(Dateneinträge)
==============================

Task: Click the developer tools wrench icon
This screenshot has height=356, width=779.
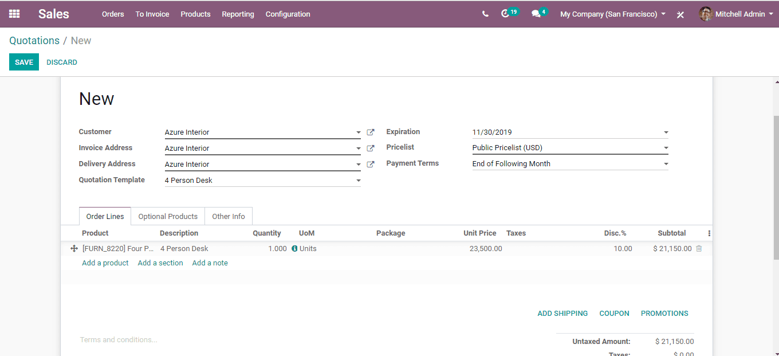Action: click(680, 15)
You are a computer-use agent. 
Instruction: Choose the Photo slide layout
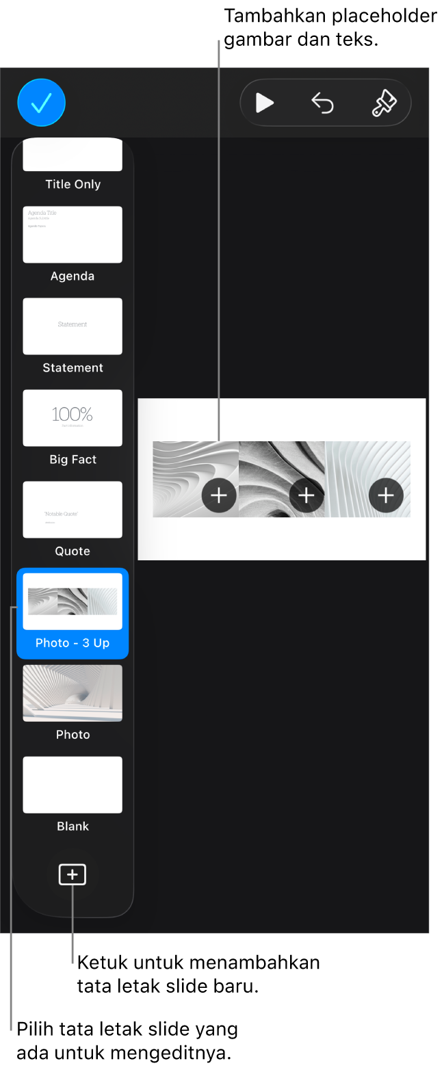73,693
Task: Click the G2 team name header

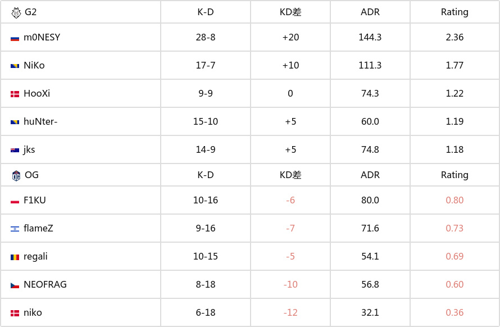Action: pyautogui.click(x=30, y=12)
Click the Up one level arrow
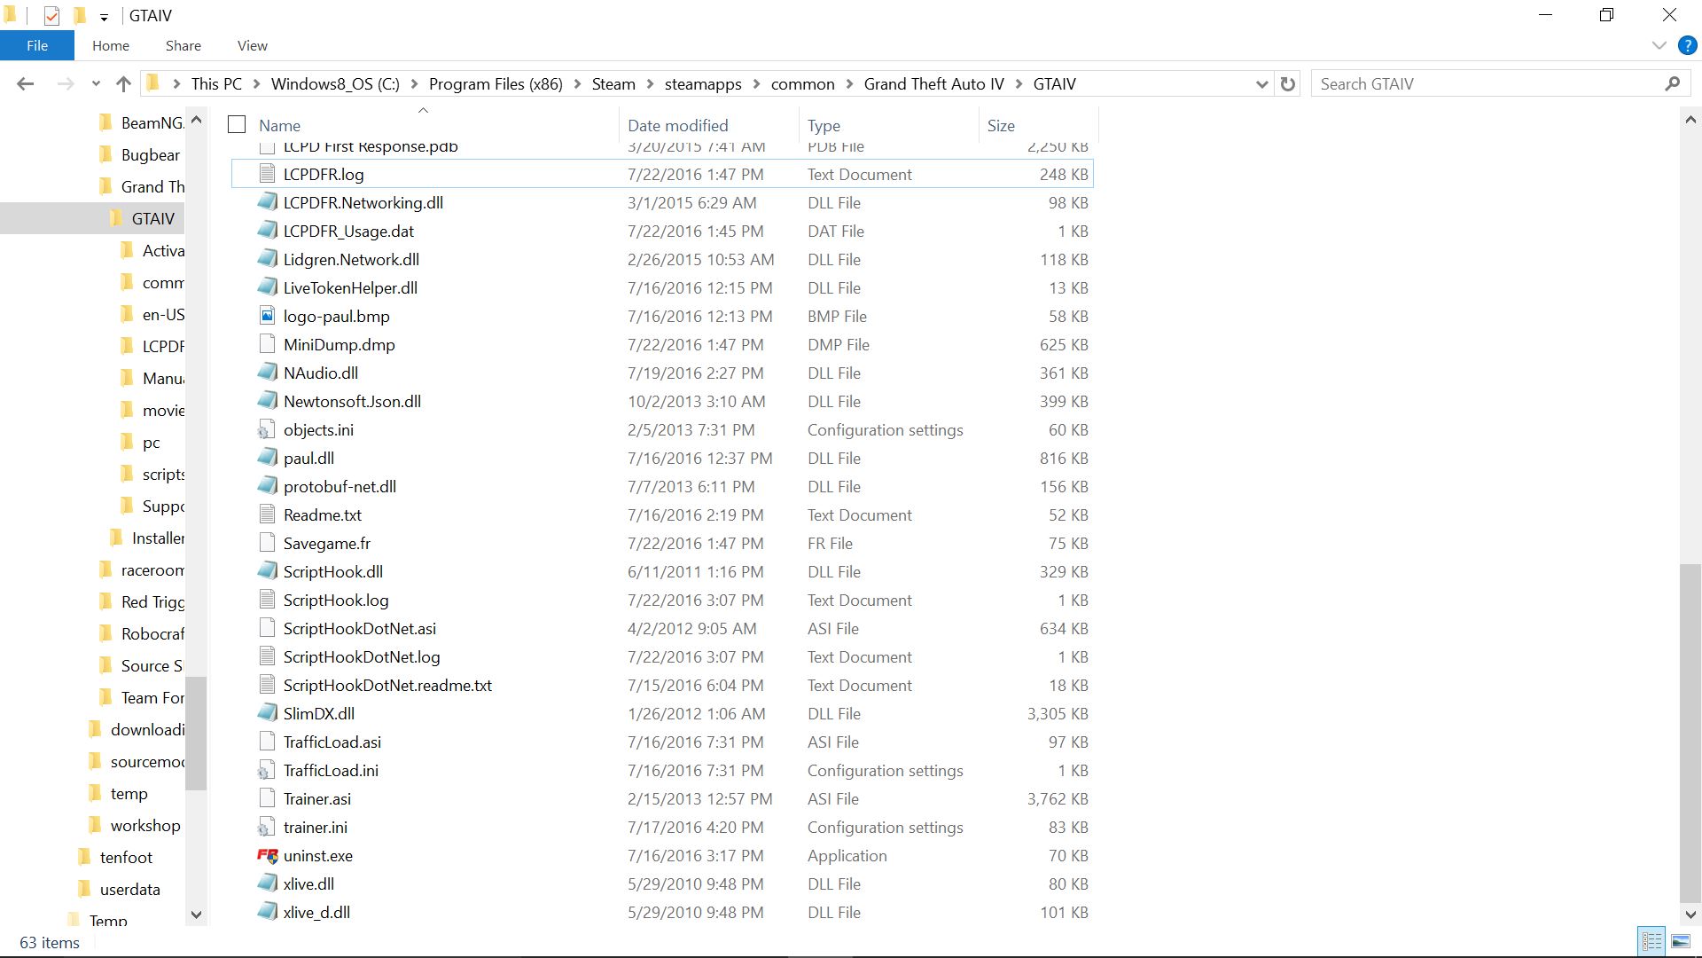The image size is (1702, 958). point(123,84)
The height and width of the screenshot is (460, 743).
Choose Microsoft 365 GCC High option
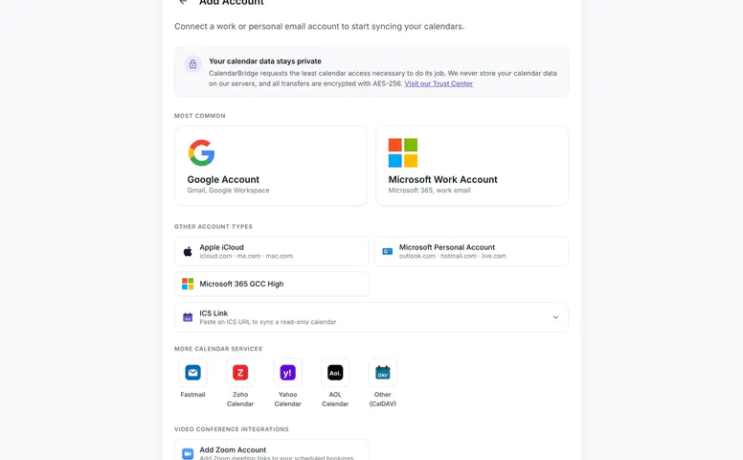pyautogui.click(x=271, y=284)
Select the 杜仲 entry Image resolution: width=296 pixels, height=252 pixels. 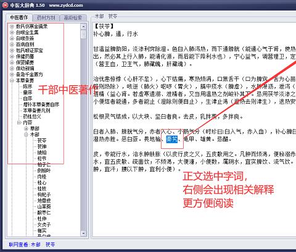(42, 219)
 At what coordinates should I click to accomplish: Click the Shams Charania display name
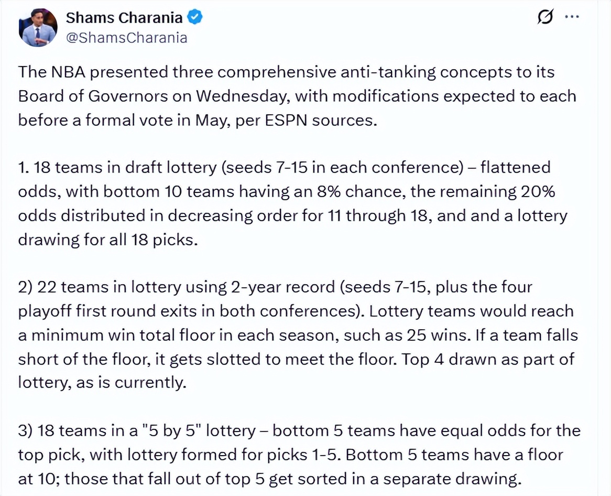pyautogui.click(x=124, y=18)
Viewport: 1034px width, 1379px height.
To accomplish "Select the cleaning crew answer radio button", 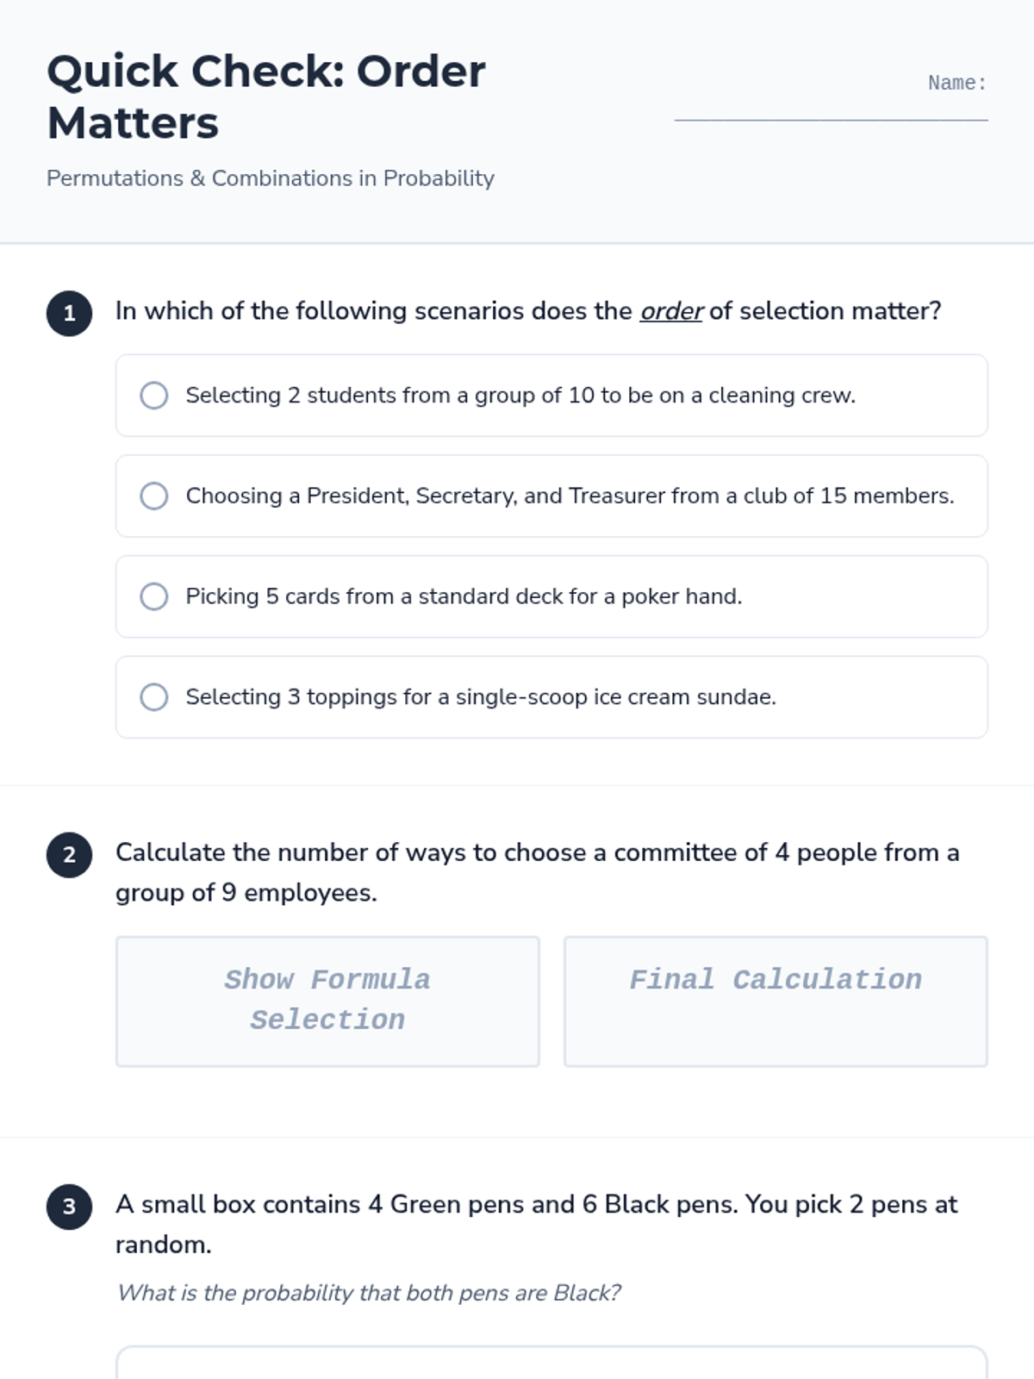I will (154, 396).
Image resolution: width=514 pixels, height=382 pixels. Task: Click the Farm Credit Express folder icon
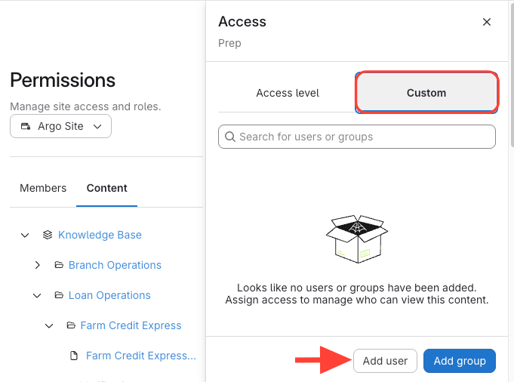pos(70,325)
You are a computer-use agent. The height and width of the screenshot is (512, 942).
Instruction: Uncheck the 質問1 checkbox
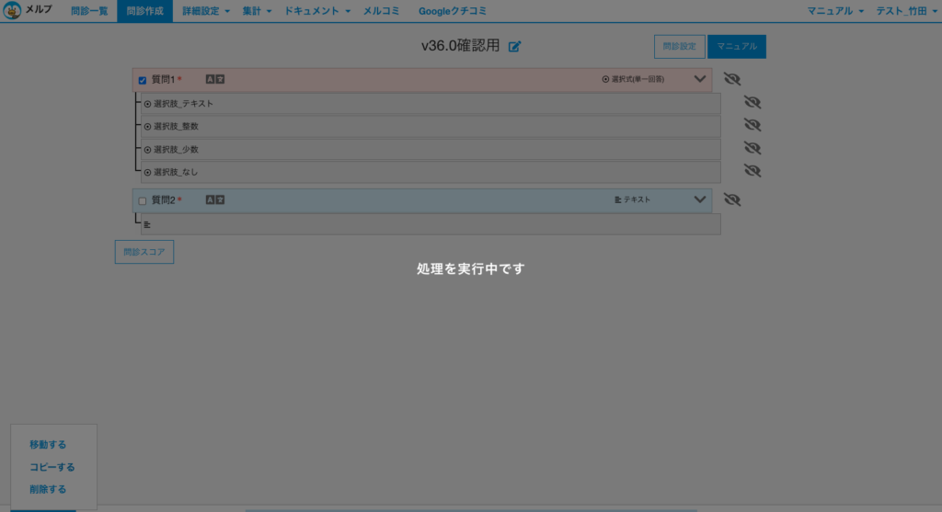(143, 80)
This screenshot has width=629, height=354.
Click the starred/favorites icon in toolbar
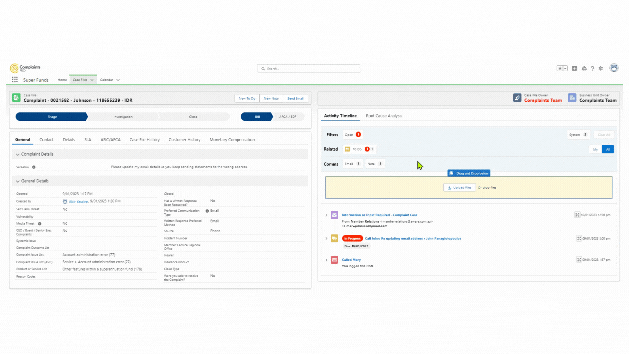coord(560,68)
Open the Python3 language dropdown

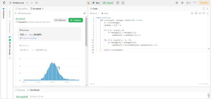click(94, 13)
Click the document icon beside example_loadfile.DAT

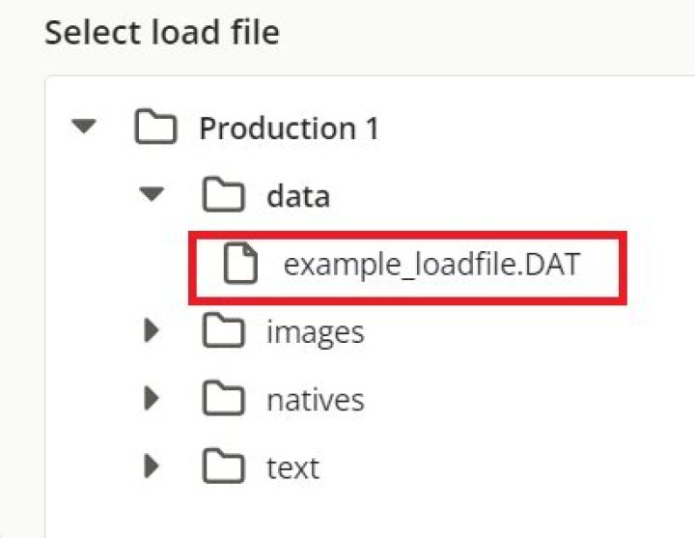pos(240,265)
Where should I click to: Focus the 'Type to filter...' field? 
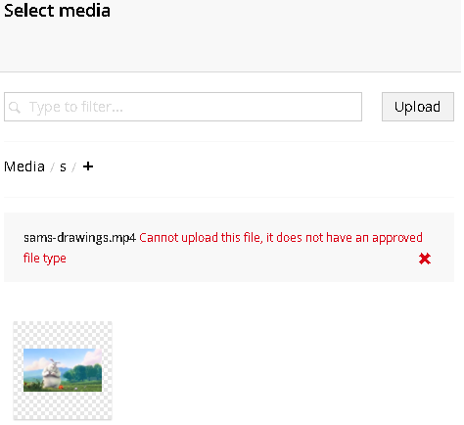[x=183, y=107]
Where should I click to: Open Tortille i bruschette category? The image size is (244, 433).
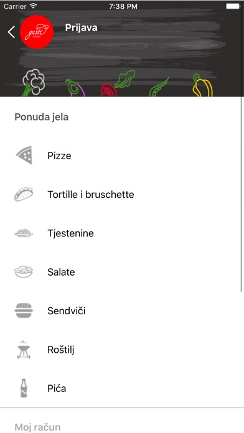(x=121, y=194)
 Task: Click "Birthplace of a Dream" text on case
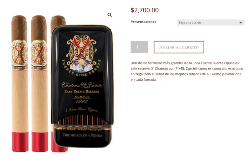point(83,135)
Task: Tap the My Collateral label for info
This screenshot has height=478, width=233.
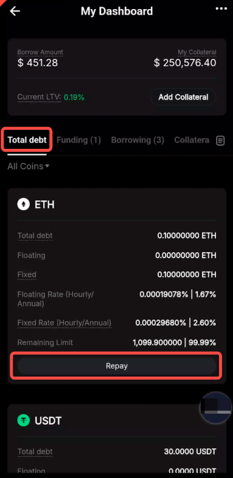Action: click(x=197, y=52)
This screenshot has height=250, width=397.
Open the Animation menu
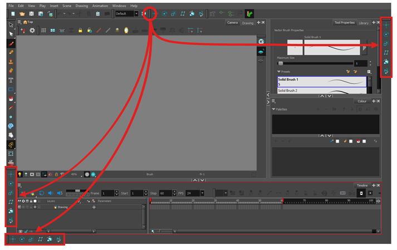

==============================

▶ DEINE AUFGABE: Ermittle, in wie vielen Zeilen der Einträge oben das Wort „computer“ vorkommt, wobei Groß- und Kleinschreibung zählt. Nenne nur die Zahl.

▶ ERWARTETE AUSGABE: 2